Your goal -
Put each line from the one containing "You are a GUI" through the one containing "pyautogui.click(x=524, y=576)", inclusive, into a Markdown table with the columns Row and Line, skipping blank lines. Leave the pictures out of the table.

Material shown -
------------------------------------------------------------------------

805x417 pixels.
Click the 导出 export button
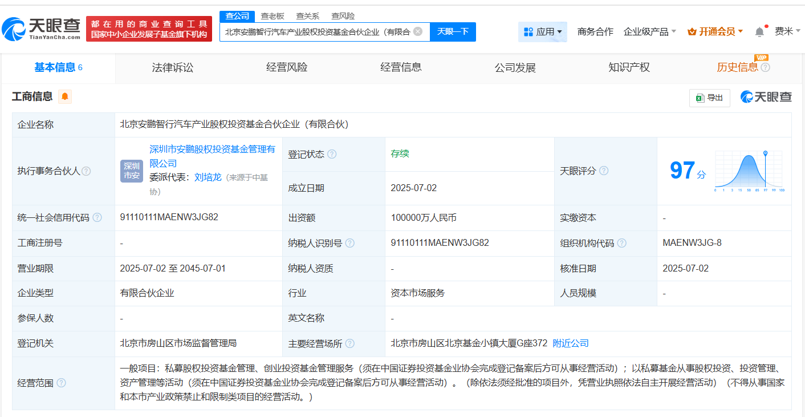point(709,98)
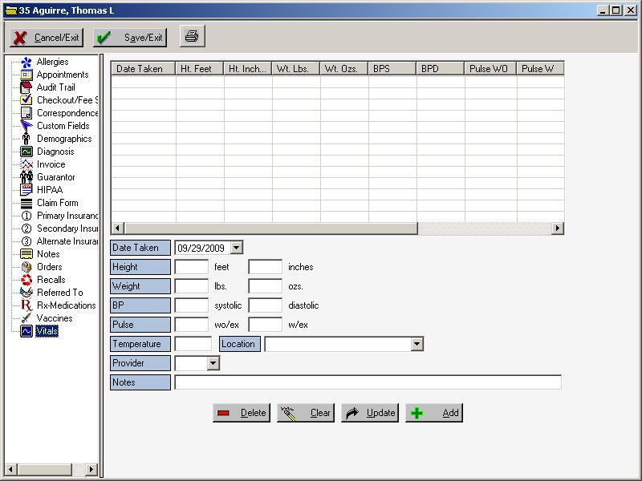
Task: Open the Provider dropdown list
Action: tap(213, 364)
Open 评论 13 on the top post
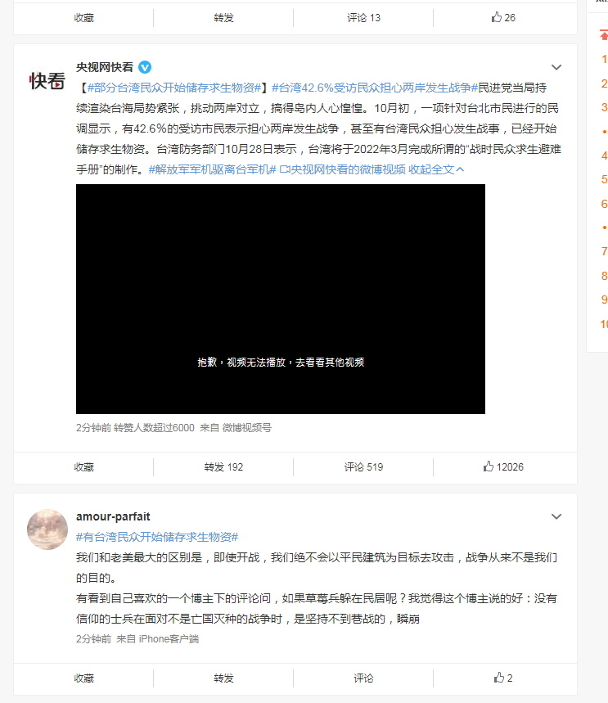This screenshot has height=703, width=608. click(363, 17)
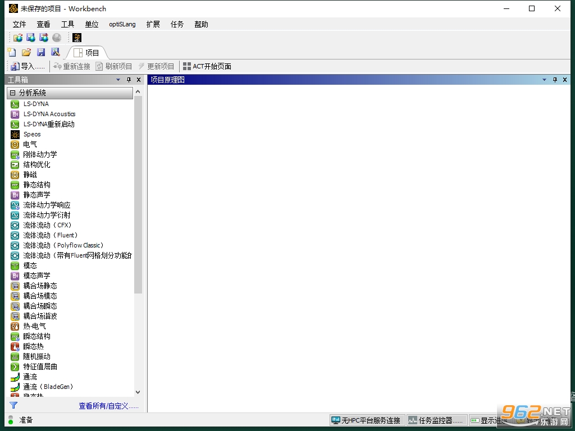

------------------------------------------------------------------------

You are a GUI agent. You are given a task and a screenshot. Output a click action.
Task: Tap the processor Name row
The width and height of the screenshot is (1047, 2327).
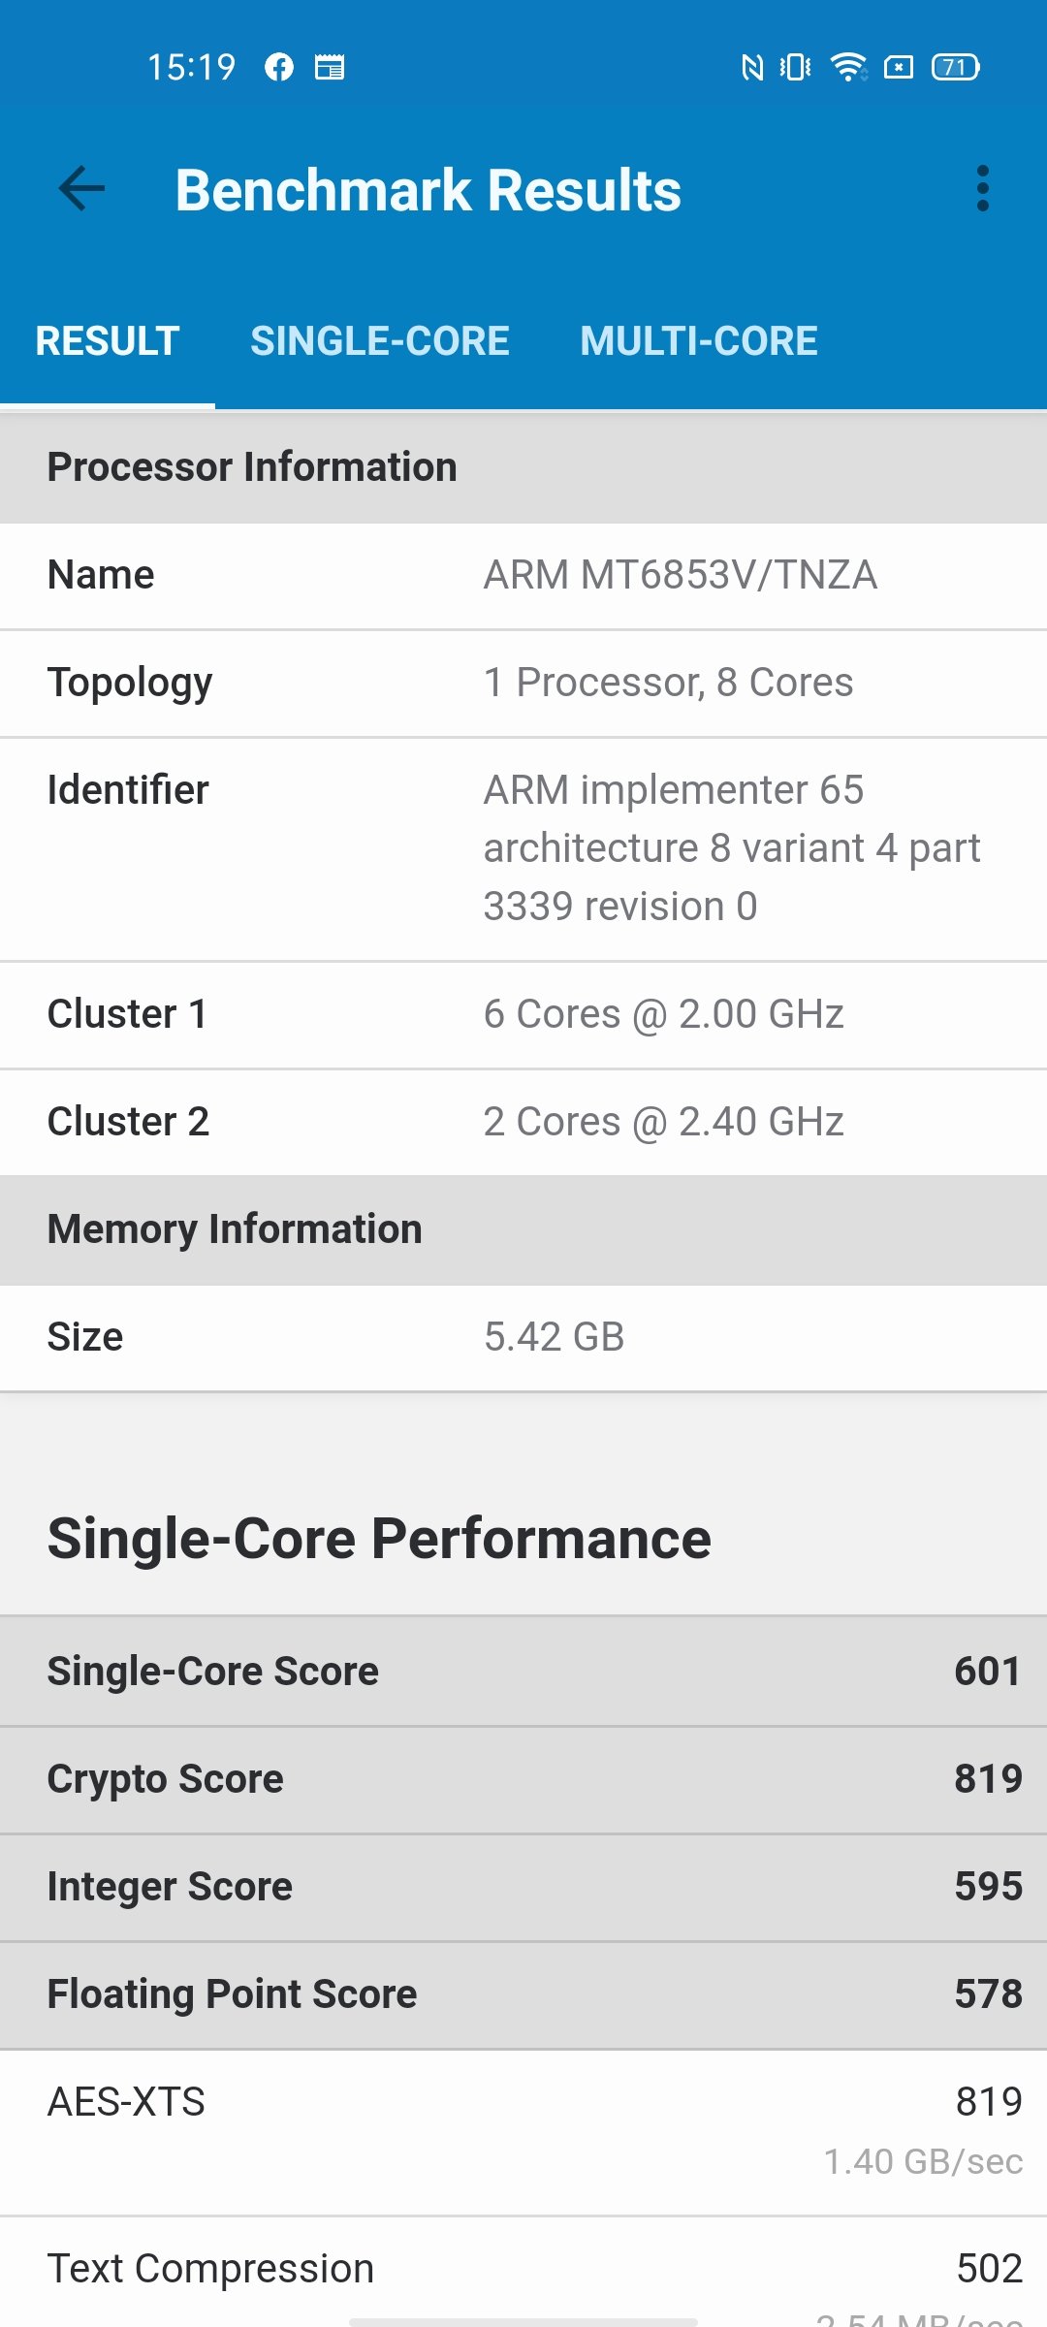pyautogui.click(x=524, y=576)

------------------------------------------------------------------------

Exercise result -
| Row | Line |
|---|---|
| 1 | You are a GUI agent. You are given a task and a screenshot. Output a click action. |
| 2 | Task: Tap the processor Name row |
| 3 | The width and height of the screenshot is (1047, 2327). |
| 4 | pyautogui.click(x=524, y=576) |